Ethernet — Frame Format, Switches, VLANs

Preamble + dst + src + EtherType + payload + FCS; the switch fabric; VLAN tagging (802.1Q); the spanning tree.

Building Block Foundational
9 min read
ethernet switching vlan layer-2 802-1q

What it is#

Ethernet is the family of IEEE 802.3 standards for wired local-area networking. It defines a frame format, a 48-bit MAC addressing scheme, a physical-layer specification for copper and fibre, and (historically) a medium-access control protocol. Born in 1973 at Xerox PARC over a single coaxial cable shared by many hosts, modern Ethernet is almost unrecognisable from its origin — every host has a dedicated full-duplex link to a switch, collisions never happen, and speeds run from 10 Mbps to 800 Gbps.

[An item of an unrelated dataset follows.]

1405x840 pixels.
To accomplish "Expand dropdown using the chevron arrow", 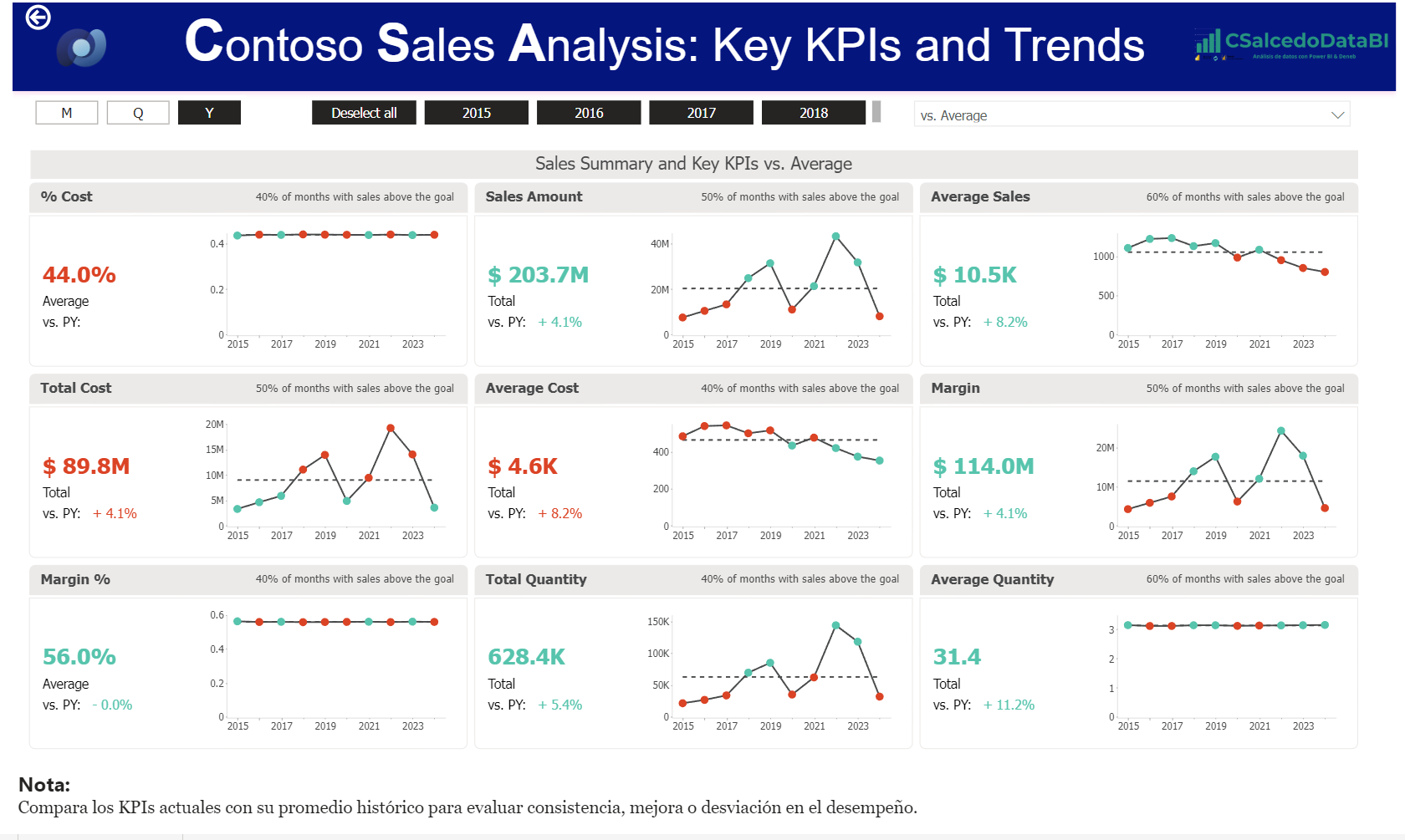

What survived the evolution is the frame format. Every Ethernet payload — IP packet, ARP message, LACP control frame — sits between the same header (destination MAC, source MAC, EtherType) and the same trailer (32-bit CRC FCS). That stability is why Ethernet won the LAN: an Ethernet frame on a 1990s 10BASE-T cable and a 2026 datacentre 400GBASE-DR4 link share the bytes between preamble and FCS, even though the physics moving them is unrecognisable.

When to use it#

Ethernet is the default wired LAN. The decisions are which Ethernet:

  • 1 Gbps copper (1000BASE-T) — current baseline for offices and homes. Cheap, works over Cat 5e/6 up to 100m.
  • 10 Gbps copper (10GBASE-T) — server-to-top-of-rack in older datacentres. Requires Cat 6A and dissipates real heat.
  • 10/25/40/100/400/800 Gbps fibre (SFP+, QSFP+, QSFP28, QSFP-DD, OSFP) — modern datacentre fabric. The number on the optic, the connector, and the reach define the deployment.
  • 2.5/5 Gbps (NBASE-T) — middle ground for Wi-Fi 6/6E/7 access points whose backhaul exceeds 1 Gbps but doesn’t justify 10 Gbps.
  • Power over Ethernet (PoE / PoE+ / PoE++) — same Ethernet frame format, but the cable also carries up to 90W of power. Used for IP phones, cameras, access points.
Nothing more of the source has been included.